Copy out the listing below line for line, with nothing added or changed.

= = = = =

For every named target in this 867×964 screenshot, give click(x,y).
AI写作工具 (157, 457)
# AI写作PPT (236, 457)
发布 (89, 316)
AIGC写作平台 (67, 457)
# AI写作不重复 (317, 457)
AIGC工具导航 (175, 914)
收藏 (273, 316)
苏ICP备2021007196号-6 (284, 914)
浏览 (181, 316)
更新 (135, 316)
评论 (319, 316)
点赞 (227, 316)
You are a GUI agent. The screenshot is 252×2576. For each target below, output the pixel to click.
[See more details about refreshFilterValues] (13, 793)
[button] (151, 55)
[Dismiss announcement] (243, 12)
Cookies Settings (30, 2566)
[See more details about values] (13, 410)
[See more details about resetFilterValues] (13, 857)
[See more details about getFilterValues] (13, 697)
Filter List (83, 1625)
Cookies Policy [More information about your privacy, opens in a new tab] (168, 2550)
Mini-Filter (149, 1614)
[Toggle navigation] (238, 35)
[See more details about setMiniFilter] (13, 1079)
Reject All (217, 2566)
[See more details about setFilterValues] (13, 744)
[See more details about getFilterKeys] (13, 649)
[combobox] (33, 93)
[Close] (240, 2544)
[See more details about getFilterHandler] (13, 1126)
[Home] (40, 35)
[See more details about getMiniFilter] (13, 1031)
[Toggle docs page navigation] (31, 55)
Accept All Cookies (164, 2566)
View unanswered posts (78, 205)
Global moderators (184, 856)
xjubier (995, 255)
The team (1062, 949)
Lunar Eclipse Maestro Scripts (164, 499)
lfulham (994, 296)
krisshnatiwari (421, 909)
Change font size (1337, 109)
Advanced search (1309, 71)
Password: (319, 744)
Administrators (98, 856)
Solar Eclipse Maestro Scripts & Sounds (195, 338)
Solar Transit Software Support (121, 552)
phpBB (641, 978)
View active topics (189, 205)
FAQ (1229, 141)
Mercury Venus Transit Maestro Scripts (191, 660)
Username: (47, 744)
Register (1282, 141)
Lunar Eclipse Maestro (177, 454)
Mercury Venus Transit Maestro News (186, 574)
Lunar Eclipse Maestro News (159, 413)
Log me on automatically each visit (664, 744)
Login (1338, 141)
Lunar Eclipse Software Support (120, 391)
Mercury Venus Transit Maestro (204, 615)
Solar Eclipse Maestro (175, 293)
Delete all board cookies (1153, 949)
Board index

= = = = =

REPLY TO THE TASK:
For every named target in this 867×964 screenshot, give click(x,y).
AI写作工具 (157, 457)
# AI写作PPT (236, 457)
发布 (89, 316)
AIGC写作平台 (67, 457)
# AI写作不重复 (317, 457)
AIGC工具导航 (175, 914)
收藏 (273, 316)
苏ICP备2021007196号-6 (284, 914)
浏览 (181, 316)
更新 (135, 316)
评论 (319, 316)
点赞 (227, 316)
You are a GUI agent. The screenshot is 252×2576. For each target below, output the pixel to click.
[See more details about refreshFilterValues] (13, 793)
[button] (151, 55)
[Dismiss announcement] (243, 12)
Cookies Settings (30, 2566)
[See more details about values] (13, 410)
[See more details about resetFilterValues] (13, 857)
[See more details about getFilterValues] (13, 697)
Filter List (83, 1625)
Cookies Policy [More information about your privacy, opens in a new tab] (168, 2550)
Mini-Filter (149, 1614)
[Toggle navigation] (238, 35)
[See more details about setMiniFilter] (13, 1079)
Reject All (217, 2566)
[See more details about setFilterValues] (13, 744)
[See more details about getFilterKeys] (13, 649)
[combobox] (33, 93)
[Close] (240, 2544)
[See more details about getFilterHandler] (13, 1126)
[Home] (40, 35)
[See more details about getMiniFilter] (13, 1031)
[Toggle docs page navigation] (31, 55)
Accept All Cookies (164, 2566)
View unanswered posts (78, 205)
Global moderators (184, 856)
xjubier (995, 255)
The team (1062, 949)
Lunar Eclipse Maestro Scripts (164, 499)
lfulham (994, 296)
krisshnatiwari (421, 909)
Change font size (1337, 109)
Advanced search (1309, 71)
Password: (319, 744)
Administrators (98, 856)
Solar Eclipse Maestro Scripts & Sounds (195, 338)
Solar Transit Software Support (121, 552)
phpBB (641, 978)
View active topics (189, 205)
FAQ (1229, 141)
Mercury Venus Transit Maestro Scripts (191, 660)
Username: (47, 744)
Register (1282, 141)
Lunar Eclipse Maestro (177, 454)
Mercury Venus Transit Maestro News (186, 574)
Lunar Eclipse Maestro News (159, 413)
Log me on automatically each visit (664, 744)
Login (1338, 141)
Lunar Eclipse Software Support (120, 391)
Mercury Venus Transit Maestro (204, 615)
Solar Eclipse Maestro (175, 293)
Delete all board cookies (1153, 949)
Board index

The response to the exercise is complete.